# Mistking nozzle quantity formula



## suztor (Aug 14, 2011)

Is there a general rule of thumb, a formula for setting up nozzles?

I have a 29 gal viv and am getting the mist king starter kit. I'm considering getting one of the doubles in addition to the single that comes with the kit.

And what is ideal placement?

Suggestions? Thoughts?

sent from my incredible...mind


----------



## carola1155 (Sep 10, 2007)

a lot of it will depend on how your tank is planted... Maybe posting a pic will help us give a bit of direction.

You will most likely be able to just put them in two holes evenly spaced from the sides and then just play with which side gets the double nozzle and which gets the single.


----------



## koldshot (Jan 21, 2010)

Why not grab a conversion nozzle ($8.25) so you have 2 doubles? I would also recommend zip drip.


----------



## suztor (Aug 14, 2011)

Yup I am getting the zip drip as well. I'll post a recent pic when I get home in an hour. 

I'm hoping to place the sprayers in the back of the tank where I have a plastic strip that comes with the glass lid.

sent from my incredible...mind


----------



## carola1155 (Sep 10, 2007)

you will most likely want to either get some suction cups and extend the nozzles out to the middle or bite the bullet and drill the glass.

There are some great tutorials around here and its really not hard to drill the glass. It will give you a lot more flexibility.


----------



## suztor (Aug 14, 2011)

Yeah.... :l I probably do

Part of my issue is I've glued my glass down so I want to try and disturb my frogs as little as possible.


And I don't really trust suction cups too much.


----------



## carola1155 (Sep 10, 2007)

# # # #

From the Mistking nozzle thread above, pull out everything from "There are some" down to "little as possible.", word for word.

# # # #

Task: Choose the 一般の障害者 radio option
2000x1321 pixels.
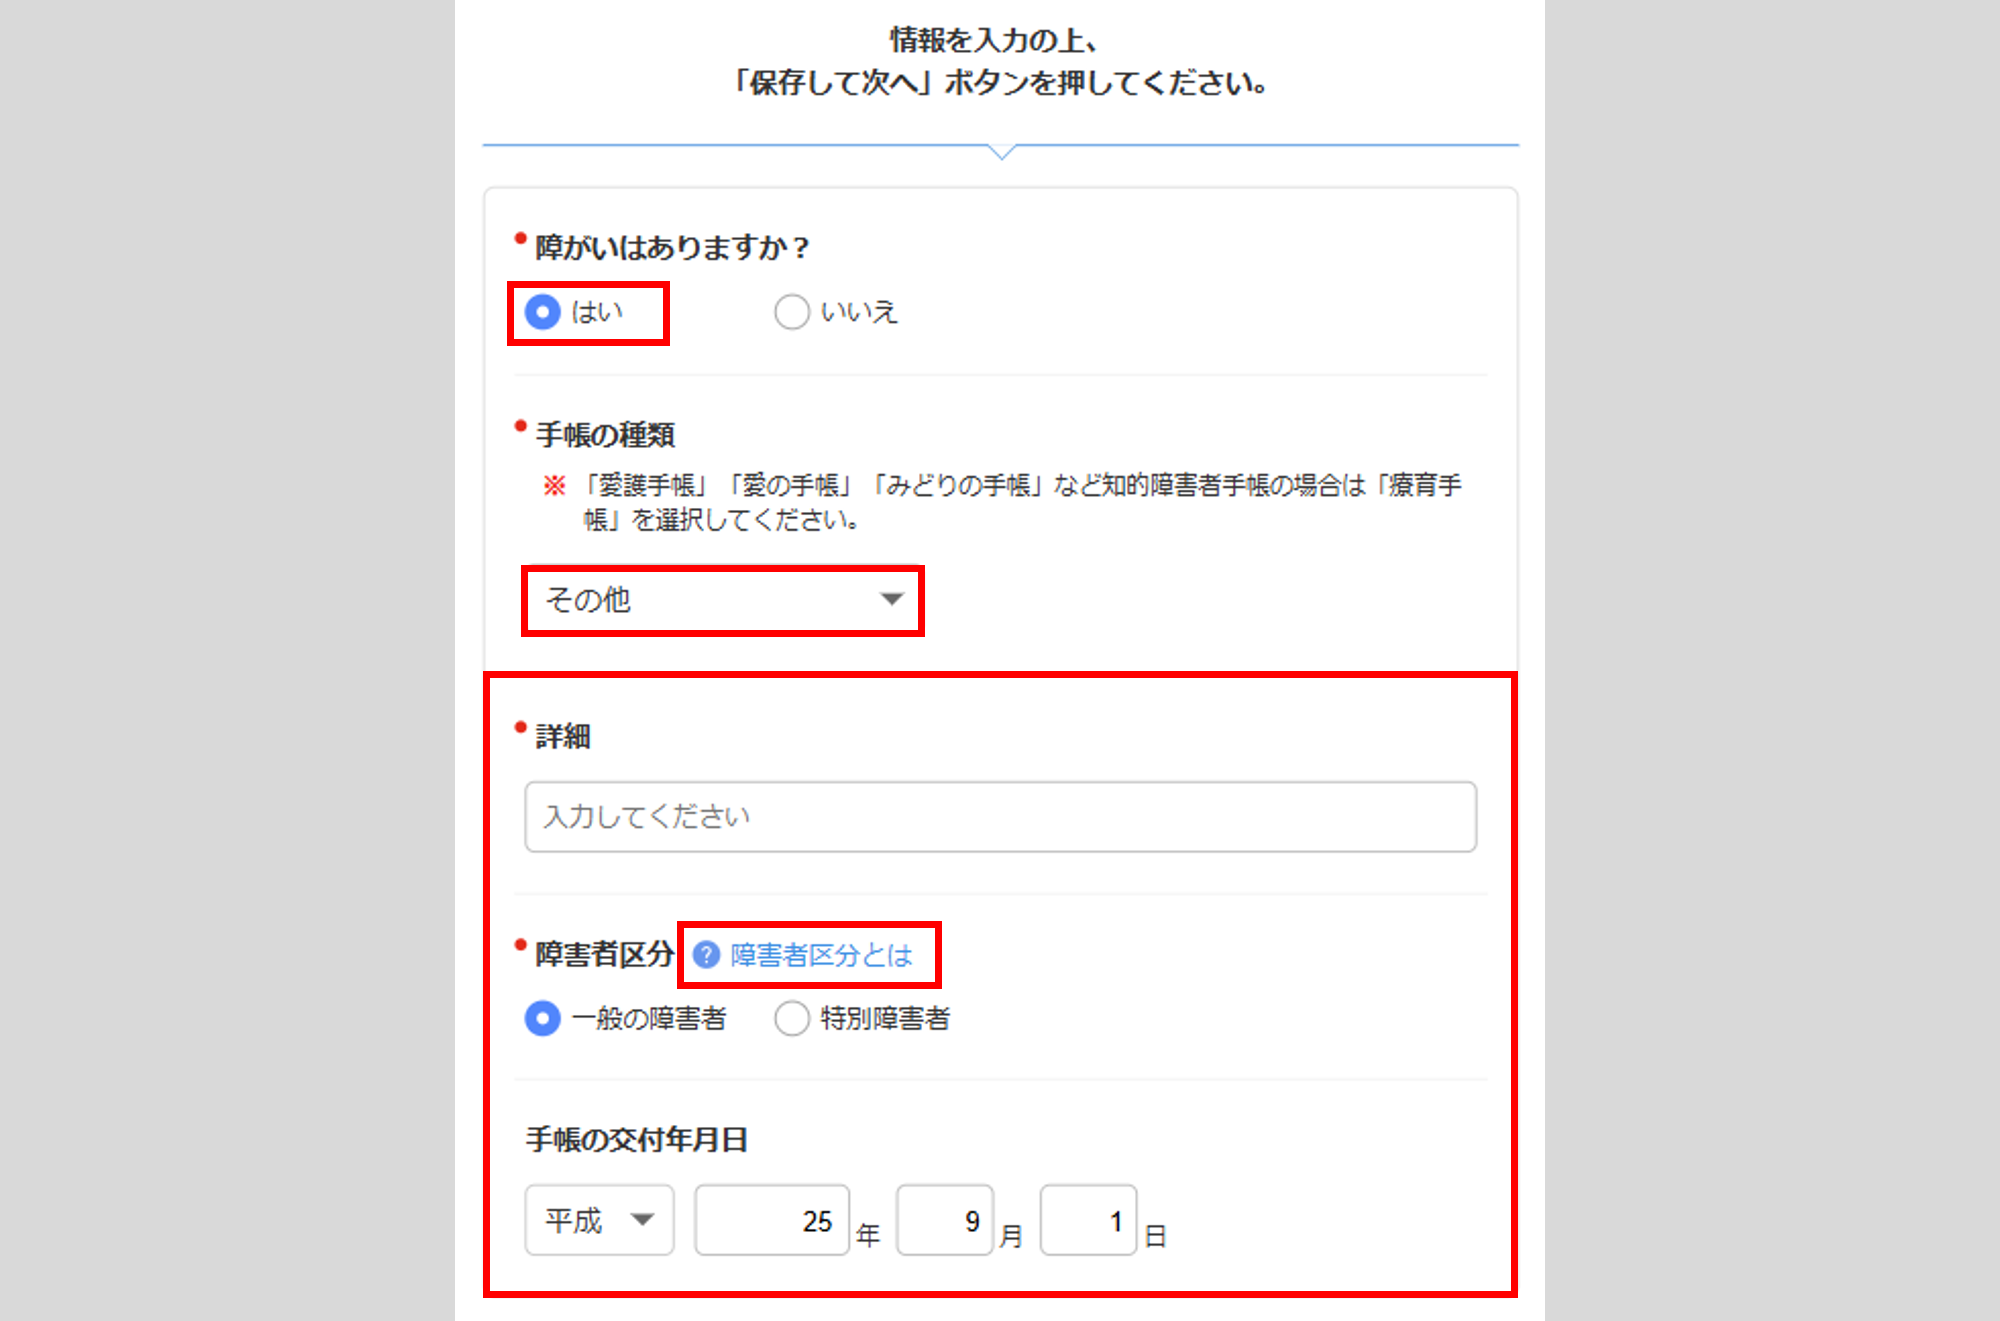Action: click(543, 1019)
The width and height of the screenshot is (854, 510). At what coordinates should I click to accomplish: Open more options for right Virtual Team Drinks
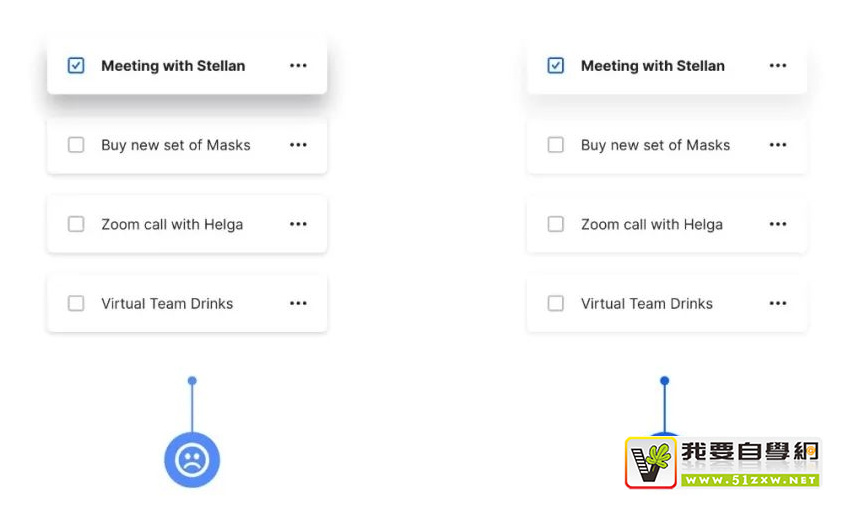pos(778,303)
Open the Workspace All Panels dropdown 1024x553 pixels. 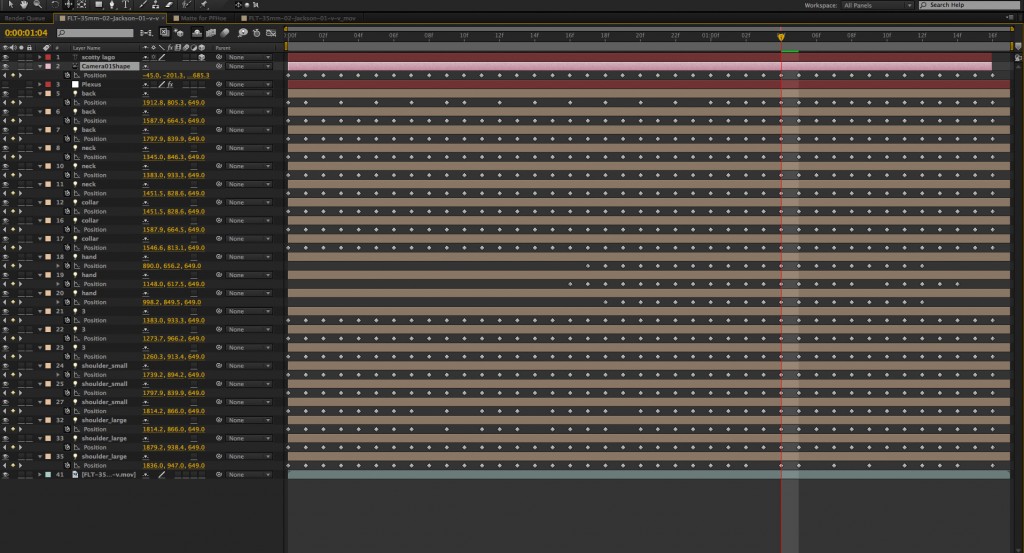(878, 5)
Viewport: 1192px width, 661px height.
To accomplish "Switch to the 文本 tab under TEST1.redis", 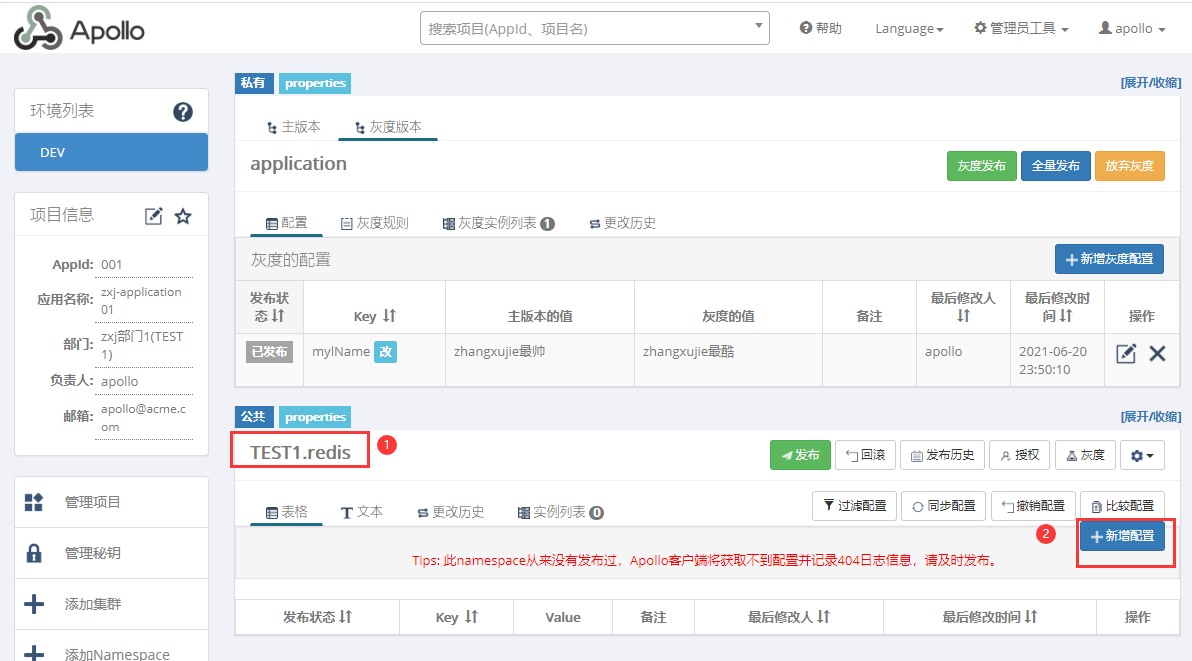I will point(362,511).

# # # #

▶ Task result
There are some great tutorials around here and its really not hard to drill the glass. It will give you a lot more flexibility.


----------



## suztor (Aug 14, 2011)

Yeah.... :l I probably do

Part of my issue is I've glued my glass down so I want to try and disturb my frogs as little as possible.